═════ EXCERPTED DATA

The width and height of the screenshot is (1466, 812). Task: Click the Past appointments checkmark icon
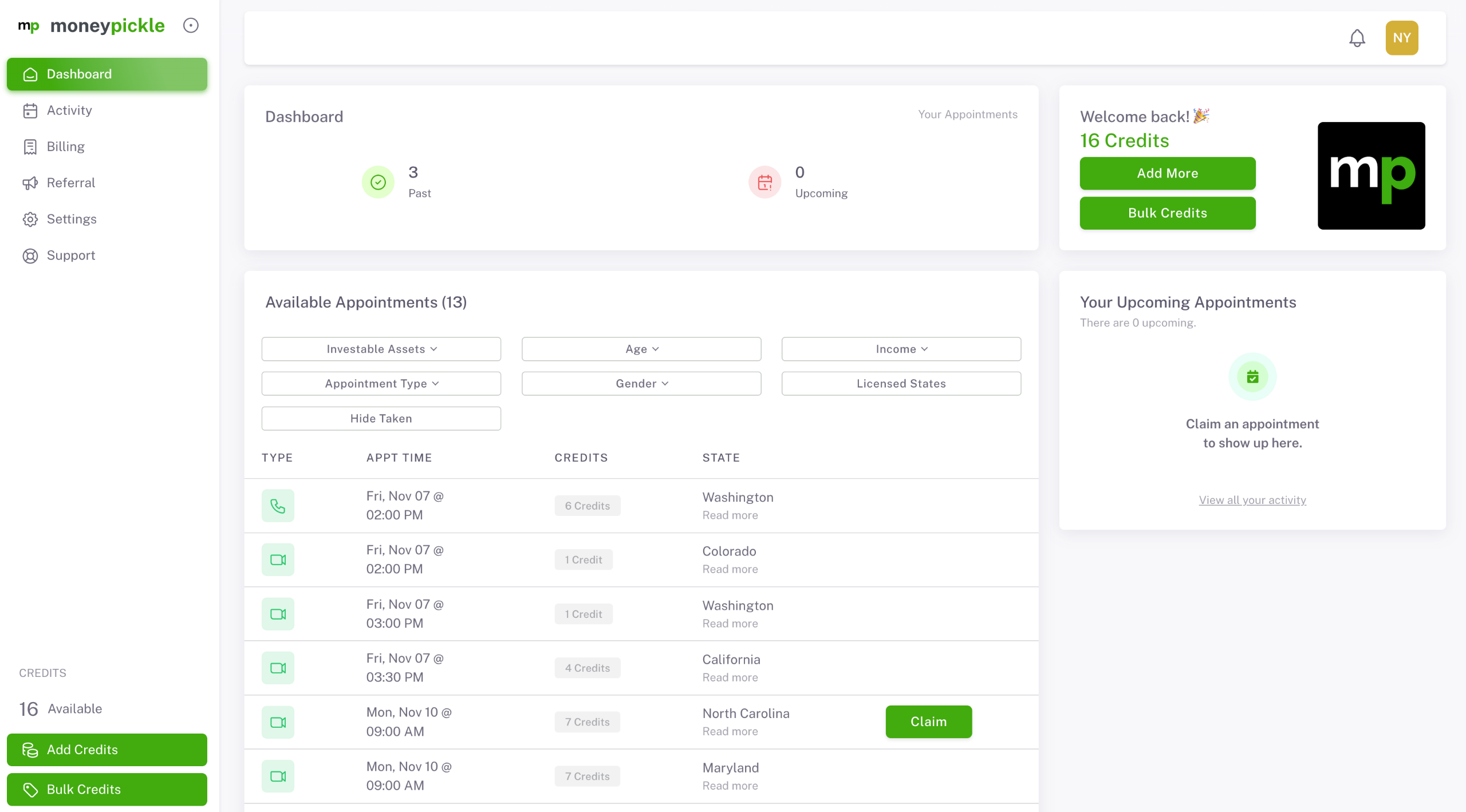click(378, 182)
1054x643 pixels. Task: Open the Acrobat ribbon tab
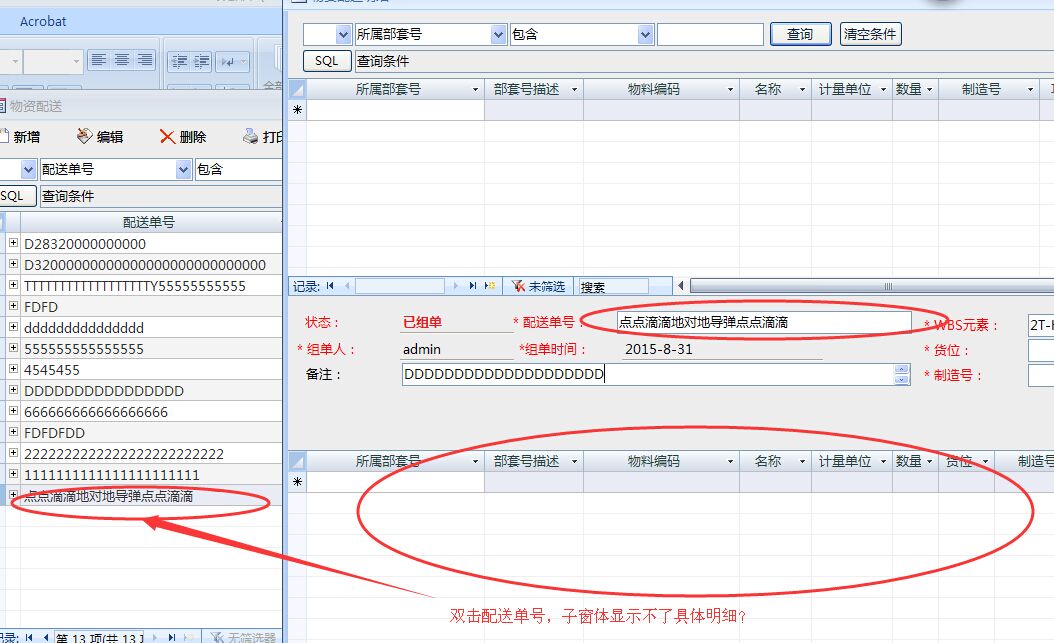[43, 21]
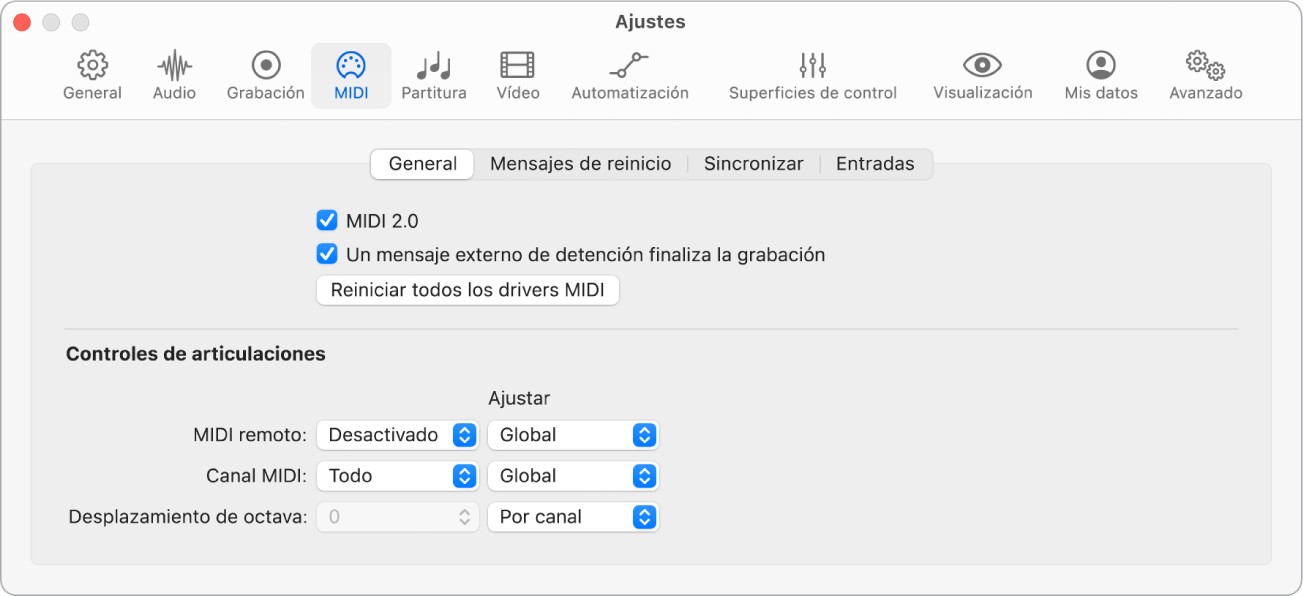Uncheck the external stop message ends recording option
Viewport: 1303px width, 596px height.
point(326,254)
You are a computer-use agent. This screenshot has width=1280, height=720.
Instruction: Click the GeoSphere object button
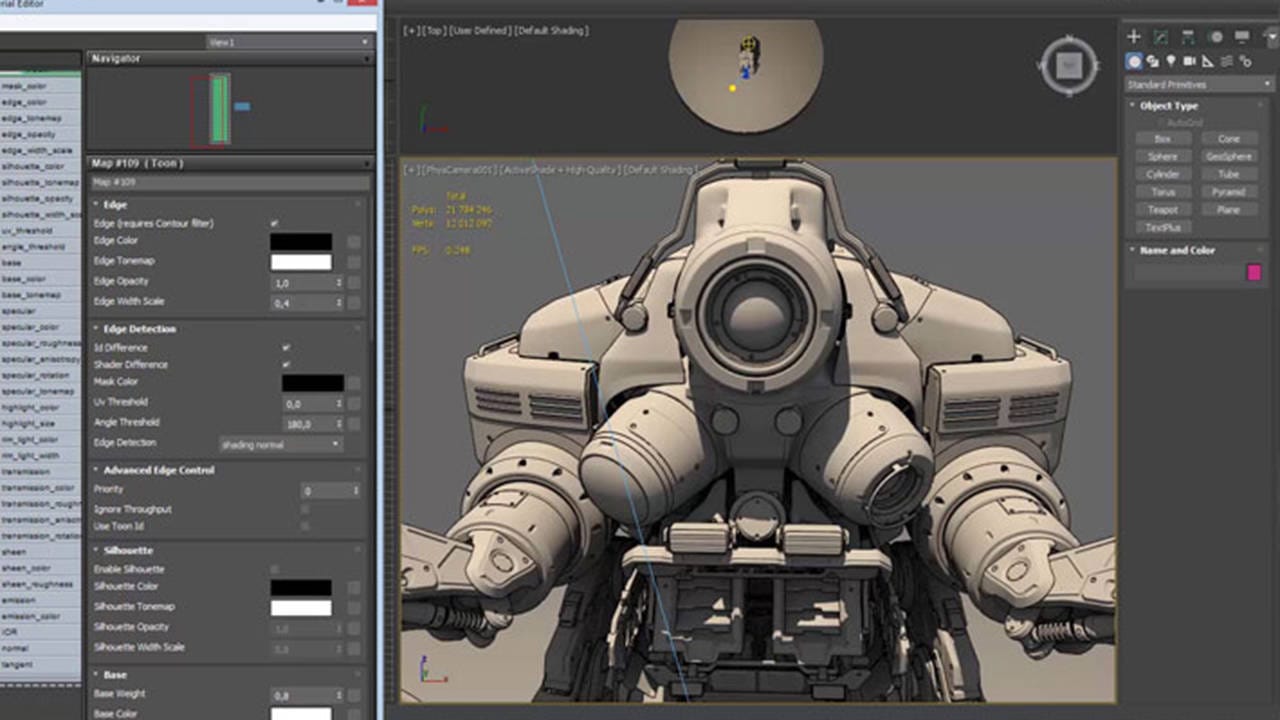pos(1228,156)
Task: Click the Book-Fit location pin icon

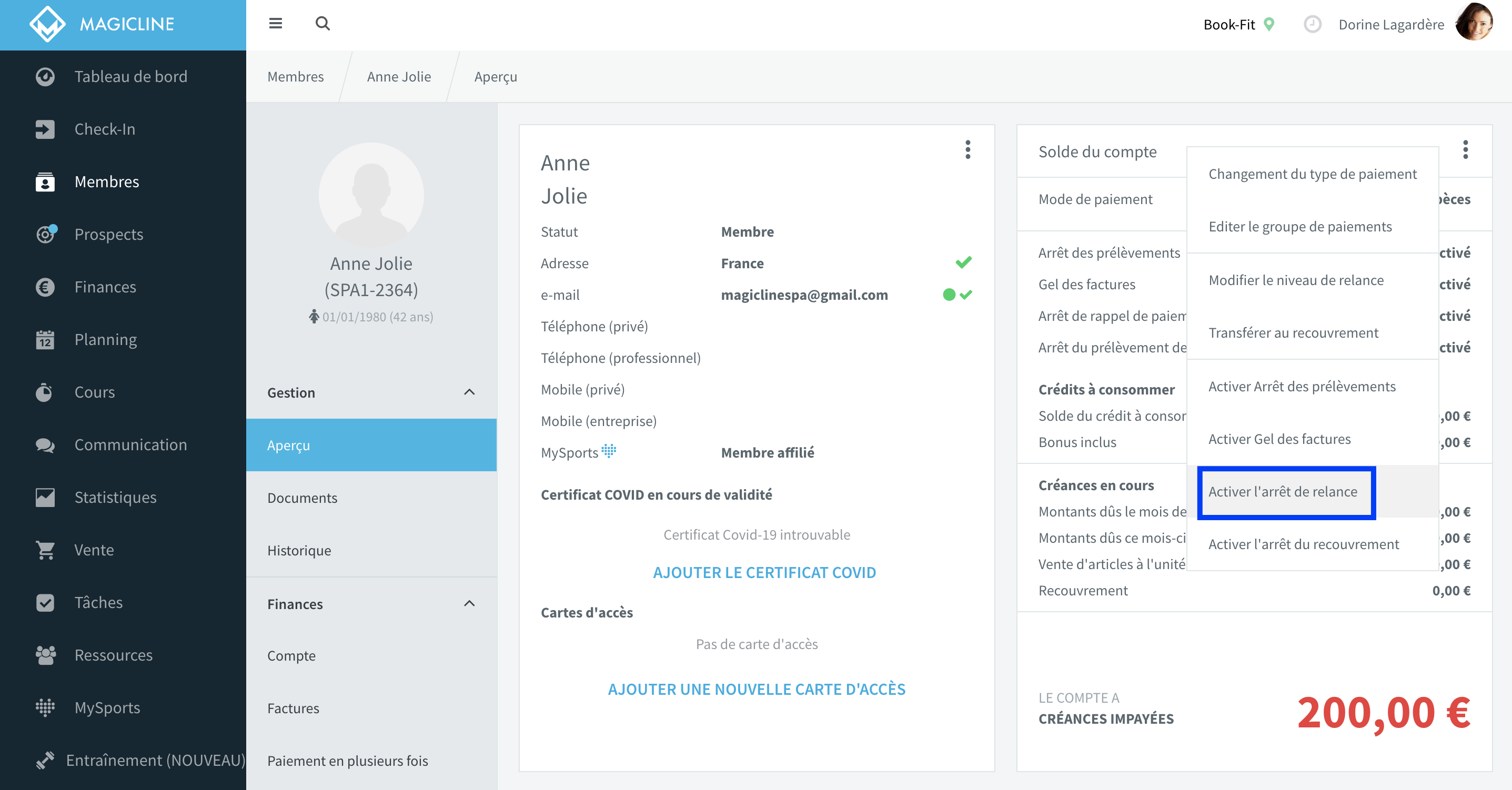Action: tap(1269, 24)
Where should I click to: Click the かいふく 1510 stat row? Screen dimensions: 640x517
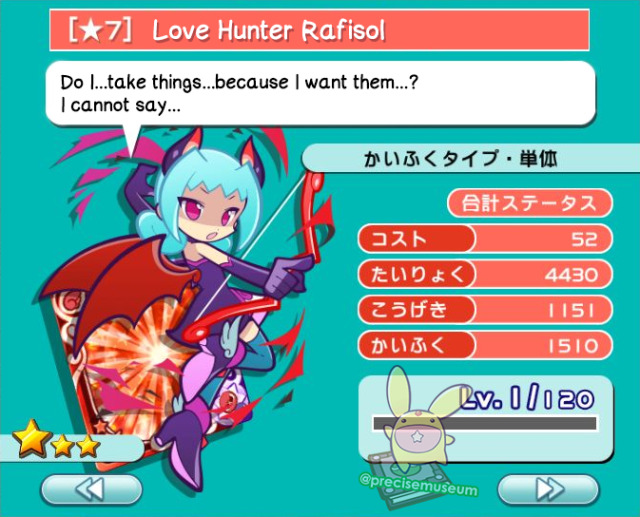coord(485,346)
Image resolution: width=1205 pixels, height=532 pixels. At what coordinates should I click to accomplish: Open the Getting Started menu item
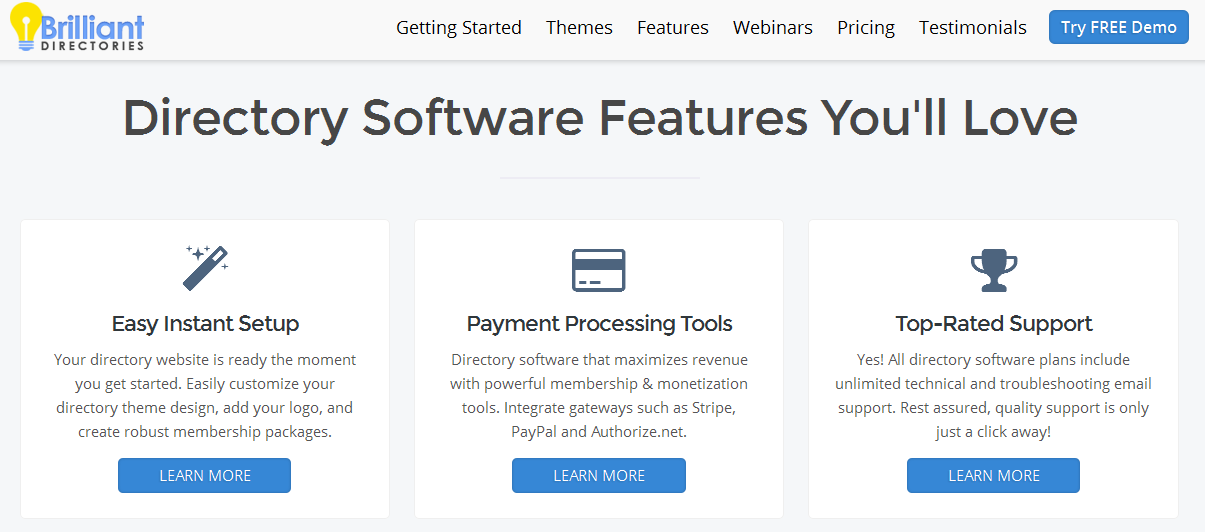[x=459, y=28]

══════════

Repeat the listing word for word, starting at the line that has "Where should I" and stopping after the last line of the listing. Leave the pictures out.

Where should I click to: Click the かいふく 1510 stat row? Screen dimensions: 640x517
coord(485,346)
Image resolution: width=1205 pixels, height=532 pixels. At what coordinates should I click to accomplish: Open the Getting Started menu item
[x=459, y=28]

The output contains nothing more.